Chapin gives up finance chairmanship

December 23, 1993|By Donna E. Boller | Donna E. Boller,Staff Writer

Westminster City Councilman Stephen R. Chapin Sr. has given up his chairmanship of the finance committee to avoid a possible conflict of interest with his new role as landlord of an apartment complex where some tenants receive federal housing assistance.

Mr. Chapin and his son, Stephen R. Chapin Jr., bought Ye Village Green apartment complex at Sullivan and Schaffer avenues last month. Five tenants in the 39-unit complex -- three of them elderly women -- receive subsidies from the Department of Housing and Urban Development.

The purchase put Mr. Chapin in violation of regulations that bar elected city officials from receiving HUD money, said Bill Tamburrino, director of public housing for the agency's Baltimore office.

The city government is awaiting a decision from HUD on whether the tenants will have to move.

Mr. Tamburrino said HUD's lawyers are studying information from the city about local ethics laws and whether they apply to Mr. Chapin's situation. Mr. Tamburrino said he hopes to have a decision next month.

Mr. Chapin said he changed committee assignments on the advice of city attorney John B. Walsh Jr.

"I was advised by legal counsel that to erase any possible conflict, it would be better if I gave up the finance chairmanship," the councilman said.

He said the city attorney saw nothing in Westminster's ethics code that would bar him from continuing to serve on the council.

"I talked to the council president, the mayor and our legal counsel, and everybody scrutinized it and said there's no violation," Mr. Chapin said.

He switched assignments with Councilman Edward S. Calwell, who headed the public utilities committee.

Mr. Calwell called the swap "serendipitous." He said the idea came out of a conversation in which the two men decided a change "would be good for both of us."

The finance committee chairman reviews all bills submitted to the city, but Finance Director Stephen V. Dutterer said the review does not involve authorizations for payments. The mayor and city department heads authorize payments, he said.

As a member of the council, the finance chairman also votes to approve payments of bills, which would put Mr. Chapin in the position of voting to approve payments to himself if a vote were required before bills could be paid.

But Mr. Dutterer said the voting does not affect payments. "The bills have already been paid" by the time the council approves such actions, he said.

He said he doesn't know why the council votes on the expenditures, but the practice existed when he joined the city staff in 1977.
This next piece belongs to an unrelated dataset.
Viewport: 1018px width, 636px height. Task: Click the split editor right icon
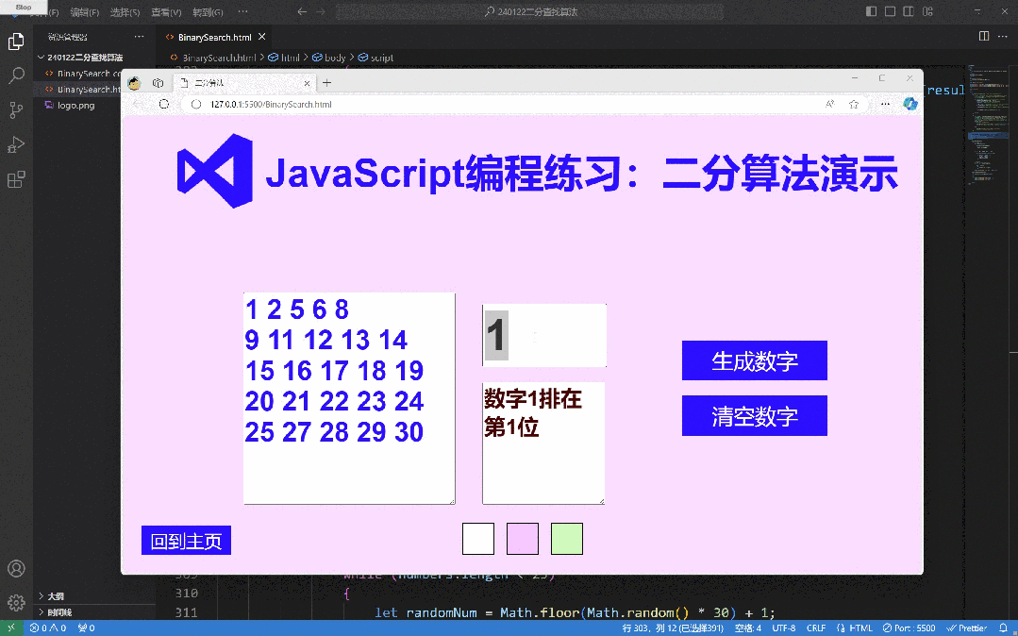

Westminster's ethics code forbids elected officials from participating "on behalf of the city in any matter which would have a direct financial impact on them . . . except in the exercise of routine administrative duties."

However, the code allows officials, as employees or investors in private businesses, to sell goods or services to the city government.

David S. Babylon Jr., chairman of the city ethics commission, said the matter has not been referred to his commission for an opinion.

Mr. Chapin said he did not go to the city ethics commission because he had taken the issue to the council president, mayor and city attorney.

Mr. Walsh billed the city $850 in November for legal research on the impact of the apartment purchase on city government. He charges Westminster $100 per hour for his services.